For this squad, automatic promotion was attainable. That’s also the truth.
Why did we fail? Obviously the answer to that could be long enough to form a book. But here are a couple of reasons that have stuck out in my mind over the course of the season.
First and foremost, Leadbitter and Honeyman have been ineffective in most of the games they’ve played this season (aside from the former’s set pieces). Centre-midfield is such an important position. It is vital for any team’s success.
When Leadbitter came back in January, most Sunderland fans (myself included) expected a player capable of dictating play and tempo, with great awareness and a good range of passing. To me, he offers none of those things. In fact I would say McGeouch offers far more in terms of possession, positional sense, and an ability to dictate tempo.
It’s my opinion that we have always looked a better team with him in there.
Our captain, George Honeyman, is a great guy I’m sure - hard-working, professional, and a really good character. On the pitch however he is not fast, strong, or skillful, and has a tendency to not affect a game in any real way.
Both Leadbitter and Honeyman would make great squad players. But throughout their time here this season they have proved not to be good enough to start every week - yet they have been almost the first names on the teamsheet.
Without Lee Cattermole, I fear this season could have ended much worse.
We have a chance this summer to overhaul that position, and I pray that we look for the characteristics that we have been missing for seasons - height, strength and pace. I’m not saying I want a team of them, but one or two big, physical lads would make such a vital difference to our ability to control a game.
Another season-long problem that reared its head once again in the final was our inability to prevent crosses coming into our box from wide positions.
When Josh Cullen had the ball on the right of our box with only minutes to go, I found myself muttering “close it down, close it down” and “it doesn’t come in, it doesn’t come in”. Talk about déjà vu - to be honest I have found myself muttering this at pretty much every game this season. “It” (being the ball of course) always seems to find its way “in” (being our box). Yesterday was no different, and we were punished.

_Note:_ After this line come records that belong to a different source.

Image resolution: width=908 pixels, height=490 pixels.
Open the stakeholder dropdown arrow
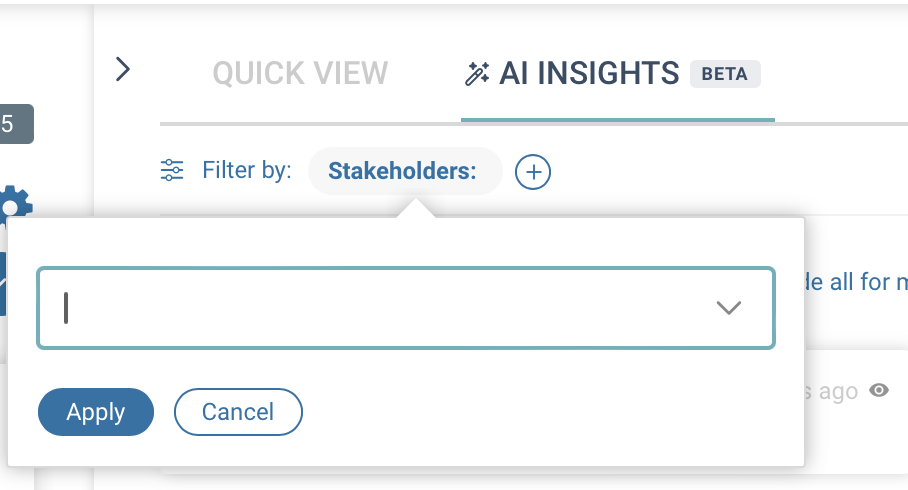pyautogui.click(x=729, y=308)
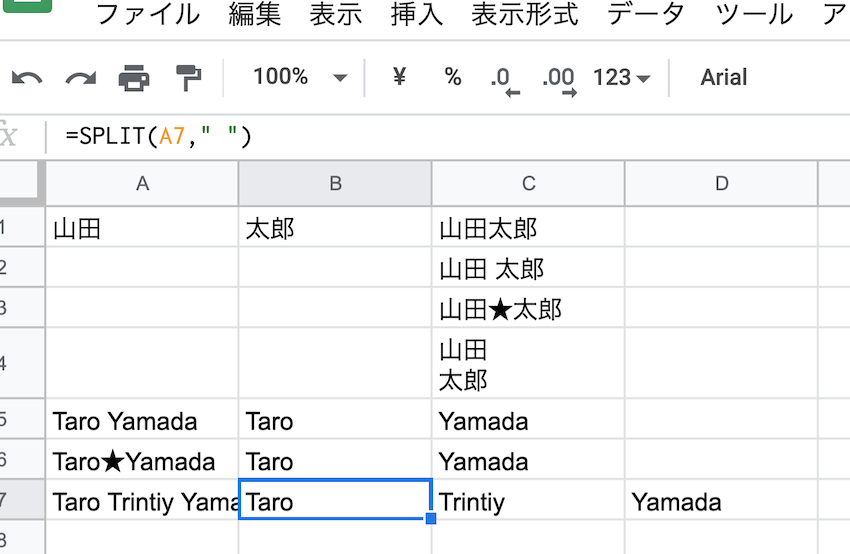This screenshot has height=554, width=850.
Task: Apply percent format
Action: [453, 77]
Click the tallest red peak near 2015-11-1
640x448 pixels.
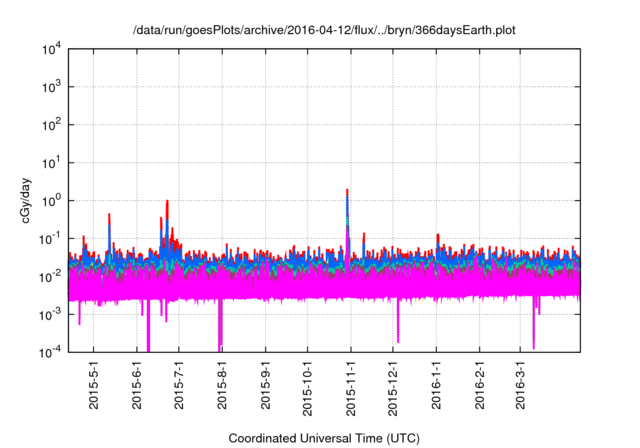[347, 192]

Sometimes this is due to an overlapping fullback, which is more forgivable, but more often than not it’s down to our poorly positioned fullback giving the opposition an obvious opening, as well as too much space and time to execute a dangerous delivery into our box.
Just off the top of my head, I recall us conceding goals in this fashion against Southend, Coventry, Rochdale and Portsmouth both in the league and in the cup final. On top of that, numerous other nervy defensive moments have been the result of crosses freely coming in.
It doesn’t take a genius to notice this, and it should be one of the first skills learned by a budding fullback. Yes - Luke O’Nien is not naturally a fullback. But what are we doing on the training ground if not working on closing down wingers and stopping crosses?
This summer could be full of change. Who really knows what lies ahead? But I think it goes without saying that at least two new fullbacks should be on our shopping list. And let’s hope they are already capable of closing down wingers, as our coaching team doesn’t seem capable of getting them up to scratch.
Let’s stay calm, identify where we fell down, and rectify it.
If we do, we’ll be fine next season.